_Task brief_: Copy the entries from the line that contains "Toggle the Contract" through the line that contains "point(53,16)", swapping "GUI agent" for "screen agent" and leaving everything else unchanged.

_Collection entries_:
-- -- --
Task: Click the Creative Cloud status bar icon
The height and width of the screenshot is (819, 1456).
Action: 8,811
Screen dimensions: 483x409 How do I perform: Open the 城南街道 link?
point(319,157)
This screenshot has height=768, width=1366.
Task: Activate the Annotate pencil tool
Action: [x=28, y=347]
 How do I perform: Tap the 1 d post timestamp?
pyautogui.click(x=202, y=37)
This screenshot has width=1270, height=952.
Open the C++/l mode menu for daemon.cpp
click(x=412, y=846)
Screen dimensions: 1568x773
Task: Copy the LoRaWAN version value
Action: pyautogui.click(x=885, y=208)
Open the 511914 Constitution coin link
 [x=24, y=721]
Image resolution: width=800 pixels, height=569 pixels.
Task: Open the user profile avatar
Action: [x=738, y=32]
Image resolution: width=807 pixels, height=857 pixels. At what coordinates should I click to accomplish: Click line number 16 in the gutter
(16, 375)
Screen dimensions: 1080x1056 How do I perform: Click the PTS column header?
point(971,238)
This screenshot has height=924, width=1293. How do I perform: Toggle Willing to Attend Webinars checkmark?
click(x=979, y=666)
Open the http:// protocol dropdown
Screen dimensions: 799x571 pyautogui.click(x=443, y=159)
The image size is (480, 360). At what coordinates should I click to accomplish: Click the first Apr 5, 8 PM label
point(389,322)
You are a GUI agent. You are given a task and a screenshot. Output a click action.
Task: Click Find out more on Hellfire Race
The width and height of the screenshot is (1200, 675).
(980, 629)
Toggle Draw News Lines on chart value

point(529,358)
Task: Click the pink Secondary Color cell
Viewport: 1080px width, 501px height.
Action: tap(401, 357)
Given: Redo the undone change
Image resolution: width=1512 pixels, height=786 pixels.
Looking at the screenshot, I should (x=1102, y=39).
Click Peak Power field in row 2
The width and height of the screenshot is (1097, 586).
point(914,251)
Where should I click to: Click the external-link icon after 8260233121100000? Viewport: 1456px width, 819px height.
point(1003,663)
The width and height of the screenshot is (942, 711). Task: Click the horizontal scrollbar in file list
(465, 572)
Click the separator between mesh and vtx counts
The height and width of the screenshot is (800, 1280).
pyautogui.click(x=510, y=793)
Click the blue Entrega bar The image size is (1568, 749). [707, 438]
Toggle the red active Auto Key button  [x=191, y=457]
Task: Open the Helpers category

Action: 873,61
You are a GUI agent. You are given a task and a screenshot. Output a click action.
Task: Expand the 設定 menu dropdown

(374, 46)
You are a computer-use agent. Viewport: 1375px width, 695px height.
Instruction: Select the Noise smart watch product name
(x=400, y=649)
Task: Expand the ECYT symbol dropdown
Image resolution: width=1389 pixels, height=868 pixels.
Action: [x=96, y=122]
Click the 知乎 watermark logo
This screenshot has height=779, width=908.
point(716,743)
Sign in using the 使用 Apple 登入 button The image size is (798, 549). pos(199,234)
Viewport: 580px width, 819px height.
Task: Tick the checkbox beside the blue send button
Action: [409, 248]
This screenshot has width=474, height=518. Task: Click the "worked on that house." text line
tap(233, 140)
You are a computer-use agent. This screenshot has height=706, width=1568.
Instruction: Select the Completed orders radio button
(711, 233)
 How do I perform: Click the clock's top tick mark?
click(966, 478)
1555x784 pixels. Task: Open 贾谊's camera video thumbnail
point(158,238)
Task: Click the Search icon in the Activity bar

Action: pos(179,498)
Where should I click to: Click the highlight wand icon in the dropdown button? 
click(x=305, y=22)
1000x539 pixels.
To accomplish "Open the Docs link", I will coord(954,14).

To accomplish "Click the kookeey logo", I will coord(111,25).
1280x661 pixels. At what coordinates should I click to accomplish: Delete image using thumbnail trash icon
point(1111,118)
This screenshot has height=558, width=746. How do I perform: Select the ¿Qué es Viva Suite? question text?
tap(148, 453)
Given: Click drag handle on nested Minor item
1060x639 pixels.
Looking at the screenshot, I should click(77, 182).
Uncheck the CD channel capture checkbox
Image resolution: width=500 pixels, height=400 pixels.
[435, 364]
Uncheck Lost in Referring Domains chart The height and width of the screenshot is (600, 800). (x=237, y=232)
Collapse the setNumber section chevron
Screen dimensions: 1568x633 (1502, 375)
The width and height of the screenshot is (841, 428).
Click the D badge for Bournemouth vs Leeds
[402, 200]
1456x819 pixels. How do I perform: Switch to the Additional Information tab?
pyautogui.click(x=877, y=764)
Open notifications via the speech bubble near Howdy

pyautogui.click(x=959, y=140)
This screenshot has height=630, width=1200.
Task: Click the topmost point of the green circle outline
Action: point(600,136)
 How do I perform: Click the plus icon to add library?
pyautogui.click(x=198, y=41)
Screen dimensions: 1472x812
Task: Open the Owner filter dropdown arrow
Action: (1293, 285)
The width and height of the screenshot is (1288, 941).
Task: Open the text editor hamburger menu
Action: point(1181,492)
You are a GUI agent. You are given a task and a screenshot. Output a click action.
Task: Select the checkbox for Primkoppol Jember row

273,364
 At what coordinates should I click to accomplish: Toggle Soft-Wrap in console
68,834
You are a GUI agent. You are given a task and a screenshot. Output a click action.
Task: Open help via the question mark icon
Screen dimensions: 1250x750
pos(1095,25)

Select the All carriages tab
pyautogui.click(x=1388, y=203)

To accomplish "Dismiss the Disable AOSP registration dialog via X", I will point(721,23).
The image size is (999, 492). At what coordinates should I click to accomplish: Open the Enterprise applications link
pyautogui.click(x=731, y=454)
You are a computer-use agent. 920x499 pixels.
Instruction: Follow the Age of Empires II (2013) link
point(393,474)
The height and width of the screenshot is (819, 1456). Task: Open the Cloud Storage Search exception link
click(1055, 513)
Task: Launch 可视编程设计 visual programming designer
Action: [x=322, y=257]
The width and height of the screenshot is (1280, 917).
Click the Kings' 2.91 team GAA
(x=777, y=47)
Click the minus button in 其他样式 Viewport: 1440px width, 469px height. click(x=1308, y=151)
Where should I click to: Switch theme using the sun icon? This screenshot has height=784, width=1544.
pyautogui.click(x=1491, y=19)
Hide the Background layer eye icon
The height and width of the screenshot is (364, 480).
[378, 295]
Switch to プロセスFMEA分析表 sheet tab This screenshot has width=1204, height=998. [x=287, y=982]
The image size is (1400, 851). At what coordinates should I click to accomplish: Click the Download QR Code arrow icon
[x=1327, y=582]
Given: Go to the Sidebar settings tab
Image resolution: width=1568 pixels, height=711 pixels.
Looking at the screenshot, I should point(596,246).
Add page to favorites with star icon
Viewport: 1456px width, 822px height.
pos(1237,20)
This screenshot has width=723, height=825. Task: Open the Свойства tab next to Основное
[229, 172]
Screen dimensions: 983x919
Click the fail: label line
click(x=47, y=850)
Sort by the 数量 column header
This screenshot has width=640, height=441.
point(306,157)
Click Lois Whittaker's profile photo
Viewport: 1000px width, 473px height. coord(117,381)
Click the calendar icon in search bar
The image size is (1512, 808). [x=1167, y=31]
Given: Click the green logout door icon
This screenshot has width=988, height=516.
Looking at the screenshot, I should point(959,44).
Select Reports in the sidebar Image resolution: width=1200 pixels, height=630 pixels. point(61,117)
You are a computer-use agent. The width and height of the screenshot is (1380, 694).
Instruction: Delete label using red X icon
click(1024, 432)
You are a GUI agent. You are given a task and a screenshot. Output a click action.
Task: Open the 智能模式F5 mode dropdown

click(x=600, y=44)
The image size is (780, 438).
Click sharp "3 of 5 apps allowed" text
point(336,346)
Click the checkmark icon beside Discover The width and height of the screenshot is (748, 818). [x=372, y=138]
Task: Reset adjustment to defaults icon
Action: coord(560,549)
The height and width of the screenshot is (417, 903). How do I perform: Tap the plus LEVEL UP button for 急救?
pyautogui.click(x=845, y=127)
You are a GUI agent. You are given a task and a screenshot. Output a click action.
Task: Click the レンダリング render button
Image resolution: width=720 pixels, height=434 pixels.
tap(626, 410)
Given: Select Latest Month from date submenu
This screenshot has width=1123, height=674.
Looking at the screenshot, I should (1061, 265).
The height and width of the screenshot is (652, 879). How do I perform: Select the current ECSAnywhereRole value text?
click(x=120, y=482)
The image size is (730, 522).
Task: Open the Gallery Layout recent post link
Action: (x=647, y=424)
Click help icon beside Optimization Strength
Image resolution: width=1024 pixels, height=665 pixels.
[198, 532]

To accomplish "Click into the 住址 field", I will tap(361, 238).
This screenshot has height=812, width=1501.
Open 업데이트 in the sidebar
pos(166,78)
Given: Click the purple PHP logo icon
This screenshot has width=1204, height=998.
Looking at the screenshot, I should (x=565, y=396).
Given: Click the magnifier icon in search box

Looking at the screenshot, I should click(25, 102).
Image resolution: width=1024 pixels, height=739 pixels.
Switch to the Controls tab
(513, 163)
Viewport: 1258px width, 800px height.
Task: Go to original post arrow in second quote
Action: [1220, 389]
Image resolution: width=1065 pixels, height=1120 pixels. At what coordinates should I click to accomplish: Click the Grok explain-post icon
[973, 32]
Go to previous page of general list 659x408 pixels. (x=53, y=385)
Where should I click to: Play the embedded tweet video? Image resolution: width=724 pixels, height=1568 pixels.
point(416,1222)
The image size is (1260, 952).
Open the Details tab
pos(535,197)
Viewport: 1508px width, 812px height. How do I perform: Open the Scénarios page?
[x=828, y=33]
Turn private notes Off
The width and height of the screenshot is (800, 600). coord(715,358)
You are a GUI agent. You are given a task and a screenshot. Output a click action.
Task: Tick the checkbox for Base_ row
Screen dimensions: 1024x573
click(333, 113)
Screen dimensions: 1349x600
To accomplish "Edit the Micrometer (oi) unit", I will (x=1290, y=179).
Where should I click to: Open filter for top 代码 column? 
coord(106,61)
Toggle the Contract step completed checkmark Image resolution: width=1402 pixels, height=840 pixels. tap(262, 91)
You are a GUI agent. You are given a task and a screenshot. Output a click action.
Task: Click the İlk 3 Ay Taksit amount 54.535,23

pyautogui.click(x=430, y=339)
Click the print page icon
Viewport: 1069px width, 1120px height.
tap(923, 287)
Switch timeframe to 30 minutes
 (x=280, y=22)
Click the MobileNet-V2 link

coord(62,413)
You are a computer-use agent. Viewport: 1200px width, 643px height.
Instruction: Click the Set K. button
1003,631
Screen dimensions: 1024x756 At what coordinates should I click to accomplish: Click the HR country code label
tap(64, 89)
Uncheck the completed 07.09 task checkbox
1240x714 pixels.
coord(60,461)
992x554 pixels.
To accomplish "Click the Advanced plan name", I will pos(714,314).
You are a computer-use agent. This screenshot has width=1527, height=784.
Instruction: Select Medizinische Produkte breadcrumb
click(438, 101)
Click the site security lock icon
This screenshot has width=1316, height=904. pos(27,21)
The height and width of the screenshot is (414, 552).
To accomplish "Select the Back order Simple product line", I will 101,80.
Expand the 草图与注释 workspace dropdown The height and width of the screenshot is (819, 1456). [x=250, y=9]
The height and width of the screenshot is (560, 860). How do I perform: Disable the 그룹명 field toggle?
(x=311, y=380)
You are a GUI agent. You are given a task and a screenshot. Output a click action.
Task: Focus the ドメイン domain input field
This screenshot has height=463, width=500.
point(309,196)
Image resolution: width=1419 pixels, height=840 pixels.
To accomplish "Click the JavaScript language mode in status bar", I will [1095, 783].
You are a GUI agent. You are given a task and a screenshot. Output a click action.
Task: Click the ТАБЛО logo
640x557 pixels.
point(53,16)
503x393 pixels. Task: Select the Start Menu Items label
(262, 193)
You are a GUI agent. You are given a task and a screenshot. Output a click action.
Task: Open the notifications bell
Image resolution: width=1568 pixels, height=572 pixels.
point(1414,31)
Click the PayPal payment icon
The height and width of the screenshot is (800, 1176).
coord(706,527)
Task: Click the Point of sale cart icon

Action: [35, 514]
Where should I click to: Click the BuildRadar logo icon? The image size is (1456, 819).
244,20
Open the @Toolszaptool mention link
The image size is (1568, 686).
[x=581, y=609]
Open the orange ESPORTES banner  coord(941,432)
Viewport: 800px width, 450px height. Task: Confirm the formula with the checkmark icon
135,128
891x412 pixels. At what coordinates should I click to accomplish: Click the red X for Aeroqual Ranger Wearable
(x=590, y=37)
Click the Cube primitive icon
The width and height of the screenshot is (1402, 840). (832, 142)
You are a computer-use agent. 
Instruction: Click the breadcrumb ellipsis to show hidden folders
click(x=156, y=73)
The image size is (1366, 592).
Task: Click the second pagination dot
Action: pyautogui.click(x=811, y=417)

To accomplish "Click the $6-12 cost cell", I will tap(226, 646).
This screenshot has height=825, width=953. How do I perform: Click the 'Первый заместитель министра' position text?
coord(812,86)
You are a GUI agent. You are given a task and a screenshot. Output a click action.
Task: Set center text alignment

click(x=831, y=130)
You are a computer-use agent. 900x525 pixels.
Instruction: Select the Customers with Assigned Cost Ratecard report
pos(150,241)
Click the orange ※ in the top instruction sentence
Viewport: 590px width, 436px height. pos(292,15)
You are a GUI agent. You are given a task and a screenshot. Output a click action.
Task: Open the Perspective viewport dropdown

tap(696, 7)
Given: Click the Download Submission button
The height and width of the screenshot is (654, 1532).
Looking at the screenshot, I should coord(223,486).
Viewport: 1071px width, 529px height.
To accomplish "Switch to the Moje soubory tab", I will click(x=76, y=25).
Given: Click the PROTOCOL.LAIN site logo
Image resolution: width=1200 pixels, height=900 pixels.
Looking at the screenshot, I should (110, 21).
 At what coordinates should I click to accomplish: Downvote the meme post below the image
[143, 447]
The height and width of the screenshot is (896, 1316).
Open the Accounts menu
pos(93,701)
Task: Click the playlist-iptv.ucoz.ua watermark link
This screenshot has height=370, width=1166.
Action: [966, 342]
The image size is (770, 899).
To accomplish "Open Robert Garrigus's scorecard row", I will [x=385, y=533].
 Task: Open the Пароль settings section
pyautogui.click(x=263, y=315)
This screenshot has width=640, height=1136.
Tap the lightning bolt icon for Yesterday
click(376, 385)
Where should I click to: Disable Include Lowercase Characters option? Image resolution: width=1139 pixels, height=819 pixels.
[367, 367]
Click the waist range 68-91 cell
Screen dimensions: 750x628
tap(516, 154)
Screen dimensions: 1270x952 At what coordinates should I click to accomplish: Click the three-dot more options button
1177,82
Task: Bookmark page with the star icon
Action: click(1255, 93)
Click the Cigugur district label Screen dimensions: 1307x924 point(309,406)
-- -- --
_Output of the task_:
Toggle the Contract step completed checkmark Image resolution: width=1402 pixels, height=840 pixels. tap(262, 91)
You are a screen agent. You are given a task and a screenshot. Output a click action.
Task: Click the İlk 3 Ay Taksit amount 54.535,23

pyautogui.click(x=430, y=339)
Click the print page icon
Viewport: 1069px width, 1120px height.
tap(923, 287)
Switch timeframe to 30 minutes
 (x=280, y=22)
Click the MobileNet-V2 link

coord(62,413)
You are a computer-use agent. Viewport: 1200px width, 643px height.
Instruction: Click the Set K. button
1003,631
Screen dimensions: 1024x756 At what coordinates should I click to accomplish: Click the HR country code label
tap(64, 89)
Uncheck the completed 07.09 task checkbox
1240x714 pixels.
coord(60,461)
992x554 pixels.
To accomplish "Click the Advanced plan name", I will pos(714,314).
You are a computer-use agent. This screenshot has width=1527, height=784.
Instruction: Select Medizinische Produkte breadcrumb
click(438, 101)
Click the site security lock icon
This screenshot has width=1316, height=904. pos(27,21)
The height and width of the screenshot is (414, 552).
To accomplish "Select the Back order Simple product line", I will 101,80.
Expand the 草图与注释 workspace dropdown The height and width of the screenshot is (819, 1456). [x=250, y=9]
The height and width of the screenshot is (560, 860). How do I perform: Disable the 그룹명 field toggle?
(x=311, y=380)
You are a screen agent. You are given a task and a screenshot. Output a click action.
Task: Focus the ドメイン domain input field
This screenshot has height=463, width=500.
point(309,196)
Image resolution: width=1419 pixels, height=840 pixels.
To accomplish "Click the JavaScript language mode in status bar", I will [1095, 783].
You are a screen agent. You are given a task and a screenshot. Output a click action.
Task: Click the ТАБЛО logo
640x557 pixels.
point(53,16)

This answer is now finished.